## YOUR OBJECTIVE
In the forum thread below, which authentication setting makes the reverse proxy configuration work perfectly?

## SOURCE EXTRACT
============================================================

2 Replies Latest reply: Dec 7, 2016 3:29 AM by Torben Seebach RSS

    NGiNX reverse proxy with Windows Authentication?

    Brad Artman

      I am new to the forum so please bear with me.

       

      We are attempting to use nginx as our reverse proxy while using windows authentication.  When I use windows auth, I am presented with the normal pop up box for authentication.  When I enter my credentails I am not presented/redirected to the /hub/ page.  It just sits on a blank screen with what appears to be the windows auth URL (on port 4248).  When we switch it to form based, the reverse proxy config works perfectly.

       

      Can anyone take a look at my config and let me know if I'm missing something?  Either on the Qlik side or the nginx side?

       

      As a side question - is there a way with form based auth that we don't have to enter in the domain as part of the username?  Can it be "cached"

       

      Here is my current nginx config

       

      server {

              listen 443 ssl;

              server_name qlik.outside;

              ssl_certificate /etc/ssl/blah.crt;

              ssl_certificate_key /etc/ssl/blah.key;

       

       

        location / {

        proxy_pass  https://qlik.internal;

        proxy_http_version  1.1;

                  proxy_set_header Host $http_host;

                  proxy_set_header Upgrade $http_upgrade;

                  proxy_set_header Connection "upgrade";

                  proxy_read_timeout  60m;

       

       

                  proxy_redirect $scheme://$host:4244/form/ $scheme://$http_host/form/;

                  proxy_redirect $scheme://$host:4244/windows_authentication/ $scheme://$http_host/windows_authentication/;

       

       

              }

       

       

              location /form/ {

                  proxy_pass https://qlik.internal:4244/form/;

                  proxy_http_version 1.1;

                  proxy_set_header Host $http_host;

                  proxy_set_header Upgrade $http_upgrade;

                  proxy_set_header Connection "upgrade";

                  proxy_read_timeout 60m;

       

       

        }

       

       

              location /windows_authentication/ {

       

       

                  proxy_pass https://qlik.internal:4244/windows_authentication/;

                  proxy_http_version 1.1;

                  proxy_set_header Host $http_host;

                  proxy_set_header Upgrade $http_upgrade;

                  proxy_set_header Connection "upgrade";

        proxy_read_timeout 60m;

       

       

        }

      }

       

       

      Am I missing something obvious?  Again, it's like after a successful (or even not successful) authentication, the token is never passed back to the qlik server or the qlik server never responds.

============================================================

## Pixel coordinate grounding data
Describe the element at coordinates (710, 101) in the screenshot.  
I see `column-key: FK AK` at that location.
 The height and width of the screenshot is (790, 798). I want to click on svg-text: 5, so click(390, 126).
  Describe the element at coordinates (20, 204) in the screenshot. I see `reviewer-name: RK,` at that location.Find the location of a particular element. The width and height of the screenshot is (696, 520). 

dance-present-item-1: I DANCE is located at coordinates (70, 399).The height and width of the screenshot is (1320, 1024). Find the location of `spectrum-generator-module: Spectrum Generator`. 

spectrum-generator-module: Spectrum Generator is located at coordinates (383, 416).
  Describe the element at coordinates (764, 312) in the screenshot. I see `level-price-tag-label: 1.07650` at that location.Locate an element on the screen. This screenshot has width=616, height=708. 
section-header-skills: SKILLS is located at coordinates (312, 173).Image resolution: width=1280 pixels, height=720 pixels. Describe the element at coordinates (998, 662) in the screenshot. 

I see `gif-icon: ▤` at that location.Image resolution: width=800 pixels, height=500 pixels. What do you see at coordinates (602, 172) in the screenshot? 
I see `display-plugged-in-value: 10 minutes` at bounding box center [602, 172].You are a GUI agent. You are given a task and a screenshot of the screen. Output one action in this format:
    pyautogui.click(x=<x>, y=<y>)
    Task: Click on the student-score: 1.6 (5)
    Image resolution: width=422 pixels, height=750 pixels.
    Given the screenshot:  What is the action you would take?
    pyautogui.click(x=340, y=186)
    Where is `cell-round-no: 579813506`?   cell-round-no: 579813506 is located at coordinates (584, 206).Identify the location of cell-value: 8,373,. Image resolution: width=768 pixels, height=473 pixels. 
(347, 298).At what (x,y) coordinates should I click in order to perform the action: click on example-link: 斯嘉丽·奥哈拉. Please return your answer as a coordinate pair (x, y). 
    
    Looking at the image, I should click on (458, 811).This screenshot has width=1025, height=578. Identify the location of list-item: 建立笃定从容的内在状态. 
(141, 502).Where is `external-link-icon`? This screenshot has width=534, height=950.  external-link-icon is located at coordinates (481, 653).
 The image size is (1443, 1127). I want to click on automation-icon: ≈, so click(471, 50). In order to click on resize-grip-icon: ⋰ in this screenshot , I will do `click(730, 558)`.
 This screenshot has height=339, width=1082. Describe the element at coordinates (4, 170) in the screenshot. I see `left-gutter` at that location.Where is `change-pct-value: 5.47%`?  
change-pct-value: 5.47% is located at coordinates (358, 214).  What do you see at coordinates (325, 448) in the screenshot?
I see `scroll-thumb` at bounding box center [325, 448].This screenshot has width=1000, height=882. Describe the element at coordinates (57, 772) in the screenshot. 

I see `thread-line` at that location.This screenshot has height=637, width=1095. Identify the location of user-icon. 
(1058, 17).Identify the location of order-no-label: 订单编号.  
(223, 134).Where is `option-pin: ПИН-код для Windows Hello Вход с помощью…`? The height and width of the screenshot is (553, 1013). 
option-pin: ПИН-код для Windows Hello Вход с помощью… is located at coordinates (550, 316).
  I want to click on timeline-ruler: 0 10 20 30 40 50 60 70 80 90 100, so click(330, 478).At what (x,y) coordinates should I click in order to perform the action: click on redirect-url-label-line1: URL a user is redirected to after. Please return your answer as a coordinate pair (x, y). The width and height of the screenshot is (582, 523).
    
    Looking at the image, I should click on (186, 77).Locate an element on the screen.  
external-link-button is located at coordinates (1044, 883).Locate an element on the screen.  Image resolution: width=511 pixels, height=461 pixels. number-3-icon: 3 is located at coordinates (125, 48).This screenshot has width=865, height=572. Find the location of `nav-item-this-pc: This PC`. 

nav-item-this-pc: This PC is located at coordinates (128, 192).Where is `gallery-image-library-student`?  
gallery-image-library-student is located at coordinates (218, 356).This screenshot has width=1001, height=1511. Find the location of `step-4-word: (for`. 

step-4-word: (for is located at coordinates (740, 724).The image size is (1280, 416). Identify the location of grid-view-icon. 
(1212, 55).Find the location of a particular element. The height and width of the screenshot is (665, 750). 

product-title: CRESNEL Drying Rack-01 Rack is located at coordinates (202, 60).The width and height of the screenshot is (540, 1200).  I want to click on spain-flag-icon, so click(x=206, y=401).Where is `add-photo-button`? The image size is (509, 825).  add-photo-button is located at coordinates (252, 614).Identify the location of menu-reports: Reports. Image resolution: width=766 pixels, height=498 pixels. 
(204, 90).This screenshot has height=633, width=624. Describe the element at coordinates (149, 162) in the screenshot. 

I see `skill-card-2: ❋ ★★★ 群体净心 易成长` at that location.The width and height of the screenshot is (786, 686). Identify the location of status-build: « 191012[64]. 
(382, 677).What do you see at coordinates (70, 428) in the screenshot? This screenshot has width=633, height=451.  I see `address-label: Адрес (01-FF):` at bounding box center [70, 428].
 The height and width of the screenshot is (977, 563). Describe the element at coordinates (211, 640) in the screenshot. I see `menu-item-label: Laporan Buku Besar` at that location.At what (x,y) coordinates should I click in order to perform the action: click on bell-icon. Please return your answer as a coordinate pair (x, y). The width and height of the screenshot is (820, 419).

============================================================

## EXERCISE OUTPUT
Form-based authentication.